第10話 剣から盾へ
それから半月たった。帝都は夏の祭りが始まろうとしていた。下宿の隣の店も出店を出すことになって、本店のほうはその間休業、となるかと思いきやちょうど料理ができる下宿人が増えてフロア係をやってのける同じく下宿人がいたためあけてある。
まさか、その臨時コックが魔人で、注文をとったり会計したり、料理を運んだりしているのが滅びた小国とはいえ女王とは誰も思わなかっただろう。
「自分たちの食い扶持くらい稼ぐ努力はしてくれ」
そんな苦言を思わずもらしたせいらしい。
「ついてくるのは勝手だけど、路銀はあるのかい? 」
そんなこともいったかも知れない。
騎士見習いであった少年は、元は東方小国の出身であったことを利用して東方離反の混乱で家も領地も失った、という話を当局に通した。当局にさせた話は嘘ではないが、いつの時代かはすっぽりぬかせてつい最近のように見せた。帝国は人材不足に陥っていたので、少年の教養をテストし合格を確認すると宰相府の外院の倉庫管理局に見習い職員として採用を決めた。おそらくそこで素行、背景の有無を調査されるのだろう。軍関係でないことを本人が不満に思わないか心配だったが、何を言われているのかそんな様子はない。まだ少し先だが最初の給料から俺への借りを支払ってくれるそうだ。

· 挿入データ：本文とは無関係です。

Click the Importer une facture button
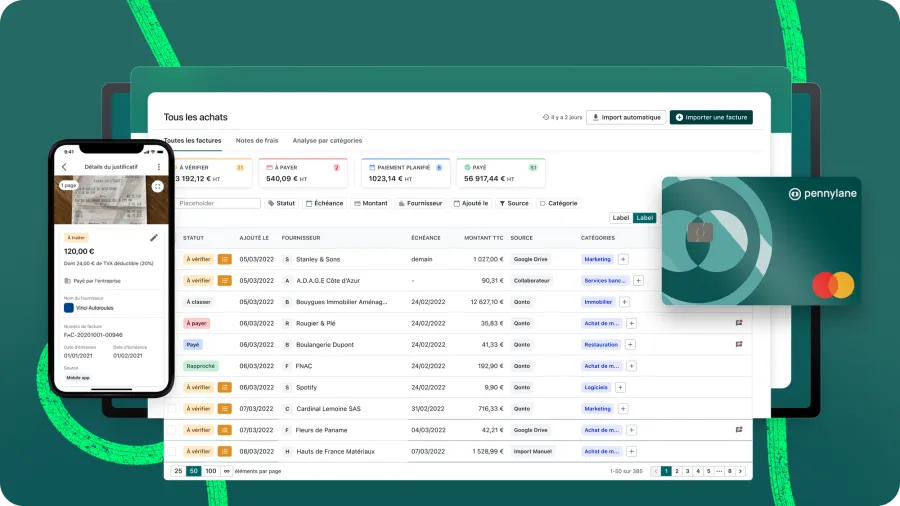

俺はというと、次の迷宮である邪鬼の国の盾の迷宮について大図書館で調べ物をしていた。同時に過去の放浪者についても調査をしている。クレイからゴーレム王について聞き取れるだけ聞き取り終わった。そのクレイはイトスギと古道具屋で壊れたものを預かって、売れる状態まで修繕して手間賃をもらっているらしい。あの二人に働けといったせいだろうか。
邪鬼の国はさらに寒冷で、秋を迎えるこれから向かうのはなかなか厳しそうだ。だが、自分の体に早く戻りたいから準備を十分にやって強行しようと考えていた。
必要なものの調達計画をたて、盾の迷宮についての情報を集める、それが最近の日課だった。
特に北方はいま戦闘の真っ最中である。大公は激しく抵抗しており、まずは冬の自然休戦まで戦線を維持しようとしている。その戦線を越えなければいけない。殺気立った両軍を抜けて行くのはほぼ無理だろう。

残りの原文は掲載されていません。